***** RECORDS FOR THIS EXERCISE *****
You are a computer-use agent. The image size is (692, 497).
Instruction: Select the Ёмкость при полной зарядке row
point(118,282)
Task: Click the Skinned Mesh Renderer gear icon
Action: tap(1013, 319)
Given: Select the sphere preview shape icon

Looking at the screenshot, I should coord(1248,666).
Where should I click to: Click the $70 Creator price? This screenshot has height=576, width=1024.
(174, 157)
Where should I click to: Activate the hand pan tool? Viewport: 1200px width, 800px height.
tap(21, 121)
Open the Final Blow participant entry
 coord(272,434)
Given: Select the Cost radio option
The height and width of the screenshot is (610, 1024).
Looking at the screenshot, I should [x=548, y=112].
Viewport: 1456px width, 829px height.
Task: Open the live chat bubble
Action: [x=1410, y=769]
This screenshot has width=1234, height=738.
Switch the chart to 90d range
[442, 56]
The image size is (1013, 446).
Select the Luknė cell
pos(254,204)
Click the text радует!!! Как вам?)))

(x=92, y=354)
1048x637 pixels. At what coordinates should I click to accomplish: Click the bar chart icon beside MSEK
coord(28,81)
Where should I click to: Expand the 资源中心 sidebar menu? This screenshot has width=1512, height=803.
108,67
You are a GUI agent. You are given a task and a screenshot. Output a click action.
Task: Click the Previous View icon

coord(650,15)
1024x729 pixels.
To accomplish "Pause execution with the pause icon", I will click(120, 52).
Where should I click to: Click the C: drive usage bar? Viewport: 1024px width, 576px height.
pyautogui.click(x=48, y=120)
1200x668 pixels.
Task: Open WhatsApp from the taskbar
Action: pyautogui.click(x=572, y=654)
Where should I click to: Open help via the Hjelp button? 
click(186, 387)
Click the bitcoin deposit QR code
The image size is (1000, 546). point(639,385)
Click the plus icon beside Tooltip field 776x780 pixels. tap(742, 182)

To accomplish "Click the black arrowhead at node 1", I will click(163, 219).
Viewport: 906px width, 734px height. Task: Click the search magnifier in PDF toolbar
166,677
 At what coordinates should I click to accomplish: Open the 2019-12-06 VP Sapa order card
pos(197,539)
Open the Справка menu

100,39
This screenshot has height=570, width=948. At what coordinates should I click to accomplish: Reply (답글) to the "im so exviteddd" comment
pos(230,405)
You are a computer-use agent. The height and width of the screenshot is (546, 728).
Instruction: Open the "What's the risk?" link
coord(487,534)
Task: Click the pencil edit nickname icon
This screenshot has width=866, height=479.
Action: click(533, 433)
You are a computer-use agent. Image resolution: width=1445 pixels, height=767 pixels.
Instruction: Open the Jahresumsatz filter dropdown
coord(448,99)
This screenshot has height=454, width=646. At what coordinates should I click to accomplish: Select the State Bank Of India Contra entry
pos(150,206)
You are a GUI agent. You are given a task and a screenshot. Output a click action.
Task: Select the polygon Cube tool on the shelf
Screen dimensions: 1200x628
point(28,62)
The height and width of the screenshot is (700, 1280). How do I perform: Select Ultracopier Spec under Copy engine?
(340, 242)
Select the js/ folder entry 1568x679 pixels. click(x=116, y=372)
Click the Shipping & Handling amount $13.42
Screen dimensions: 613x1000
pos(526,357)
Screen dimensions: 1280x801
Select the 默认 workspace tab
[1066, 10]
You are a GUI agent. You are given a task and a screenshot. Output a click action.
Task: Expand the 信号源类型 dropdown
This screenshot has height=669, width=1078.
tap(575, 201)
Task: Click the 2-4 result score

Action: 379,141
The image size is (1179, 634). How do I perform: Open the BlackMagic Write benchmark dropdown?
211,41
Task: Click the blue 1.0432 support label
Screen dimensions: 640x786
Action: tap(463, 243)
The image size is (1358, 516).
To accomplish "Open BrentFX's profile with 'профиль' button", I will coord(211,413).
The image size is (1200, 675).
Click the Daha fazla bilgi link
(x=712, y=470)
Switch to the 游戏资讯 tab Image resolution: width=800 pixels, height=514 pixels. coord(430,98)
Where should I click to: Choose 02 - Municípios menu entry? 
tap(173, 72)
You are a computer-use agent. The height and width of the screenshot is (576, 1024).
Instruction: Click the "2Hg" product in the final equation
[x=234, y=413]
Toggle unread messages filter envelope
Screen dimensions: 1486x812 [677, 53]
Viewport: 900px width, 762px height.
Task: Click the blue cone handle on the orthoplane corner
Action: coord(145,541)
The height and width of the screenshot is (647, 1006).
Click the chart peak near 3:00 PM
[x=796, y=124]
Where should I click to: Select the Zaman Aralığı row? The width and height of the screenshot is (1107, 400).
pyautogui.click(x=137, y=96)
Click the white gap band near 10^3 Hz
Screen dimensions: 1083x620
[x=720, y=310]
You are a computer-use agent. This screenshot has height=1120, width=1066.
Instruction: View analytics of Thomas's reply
*****
--- TASK ITEM ---
All the entries above are to be transcribed without any alteration.

--- TASK SOLUTION ---
You are a computer-use agent. The image size is (692, 497).
Instruction: Select the Ёмкость при полной зарядке row
point(118,282)
Task: Click the Skinned Mesh Renderer gear icon
Action: tap(1013, 319)
Given: Select the sphere preview shape icon

Looking at the screenshot, I should coord(1248,666).
Where should I click to: Click the $70 Creator price? This screenshot has height=576, width=1024.
(174, 157)
Where should I click to: Activate the hand pan tool? Viewport: 1200px width, 800px height.
tap(21, 121)
Open the Final Blow participant entry
 coord(272,434)
Given: Select the Cost radio option
The height and width of the screenshot is (610, 1024).
Looking at the screenshot, I should [x=548, y=112].
Viewport: 1456px width, 829px height.
Task: Open the live chat bubble
Action: [x=1410, y=769]
This screenshot has width=1234, height=738.
Switch the chart to 90d range
[442, 56]
The image size is (1013, 446).
Select the Luknė cell
pos(254,204)
Click the text радует!!! Как вам?)))

(x=92, y=354)
1048x637 pixels. At what coordinates should I click to accomplish: Click the bar chart icon beside MSEK
coord(28,81)
Where should I click to: Expand the 资源中心 sidebar menu? This screenshot has width=1512, height=803.
108,67
You are a GUI agent. You are given a task and a screenshot. Output a click action.
Task: Click the Previous View icon

coord(650,15)
1024x729 pixels.
To accomplish "Pause execution with the pause icon", I will click(120, 52).
Where should I click to: Click the C: drive usage bar? Viewport: 1024px width, 576px height.
pyautogui.click(x=48, y=120)
1200x668 pixels.
Task: Open WhatsApp from the taskbar
Action: pyautogui.click(x=572, y=654)
Where should I click to: Open help via the Hjelp button? 
click(186, 387)
Click the bitcoin deposit QR code
The image size is (1000, 546). point(639,385)
Click the plus icon beside Tooltip field 776x780 pixels. tap(742, 182)

To accomplish "Click the black arrowhead at node 1", I will click(163, 219).
Viewport: 906px width, 734px height. Task: Click the search magnifier in PDF toolbar
166,677
 At what coordinates should I click to accomplish: Open the 2019-12-06 VP Sapa order card
pos(197,539)
Open the Справка menu

100,39
This screenshot has height=570, width=948. At what coordinates should I click to accomplish: Reply (답글) to the "im so exviteddd" comment
pos(230,405)
You are a computer-use agent. The height and width of the screenshot is (546, 728).
Instruction: Open the "What's the risk?" link
coord(487,534)
Task: Click the pencil edit nickname icon
This screenshot has width=866, height=479.
Action: click(533, 433)
You are a computer-use agent. Image resolution: width=1445 pixels, height=767 pixels.
Instruction: Open the Jahresumsatz filter dropdown
coord(448,99)
This screenshot has height=454, width=646. At what coordinates should I click to accomplish: Select the State Bank Of India Contra entry
pos(150,206)
You are a GUI agent. You are given a task and a screenshot. Output a click action.
Task: Select the polygon Cube tool on the shelf
Screen dimensions: 1200x628
point(28,62)
The height and width of the screenshot is (700, 1280). How do I perform: Select Ultracopier Spec under Copy engine?
(340, 242)
Select the js/ folder entry 1568x679 pixels. click(x=116, y=372)
Click the Shipping & Handling amount $13.42
Screen dimensions: 613x1000
pos(526,357)
Screen dimensions: 1280x801
Select the 默认 workspace tab
[1066, 10]
You are a GUI agent. You are given a task and a screenshot. Output a click action.
Task: Expand the 信号源类型 dropdown
This screenshot has height=669, width=1078.
tap(575, 201)
Task: Click the 2-4 result score

Action: 379,141
The image size is (1179, 634). How do I perform: Open the BlackMagic Write benchmark dropdown?
211,41
Task: Click the blue 1.0432 support label
Screen dimensions: 640x786
Action: tap(463, 243)
The image size is (1358, 516).
To accomplish "Open BrentFX's profile with 'профиль' button", I will coord(211,413).
The image size is (1200, 675).
Click the Daha fazla bilgi link
(x=712, y=470)
Switch to the 游戏资讯 tab Image resolution: width=800 pixels, height=514 pixels. coord(430,98)
Where should I click to: Choose 02 - Municípios menu entry? 
tap(173, 72)
You are a computer-use agent. The height and width of the screenshot is (576, 1024).
Instruction: Click the "2Hg" product in the final equation
[x=234, y=413]
Toggle unread messages filter envelope
Screen dimensions: 1486x812 [677, 53]
Viewport: 900px width, 762px height.
Task: Click the blue cone handle on the orthoplane corner
Action: coord(145,541)
The height and width of the screenshot is (647, 1006).
Click the chart peak near 3:00 PM
[x=796, y=124]
Where should I click to: Select the Zaman Aralığı row? The width and height of the screenshot is (1107, 400).
pyautogui.click(x=137, y=96)
Click the white gap band near 10^3 Hz
Screen dimensions: 1083x620
[x=720, y=310]
You are a computer-use agent. This screenshot has height=1120, width=1066.
Instruction: View analytics of Thomas's reply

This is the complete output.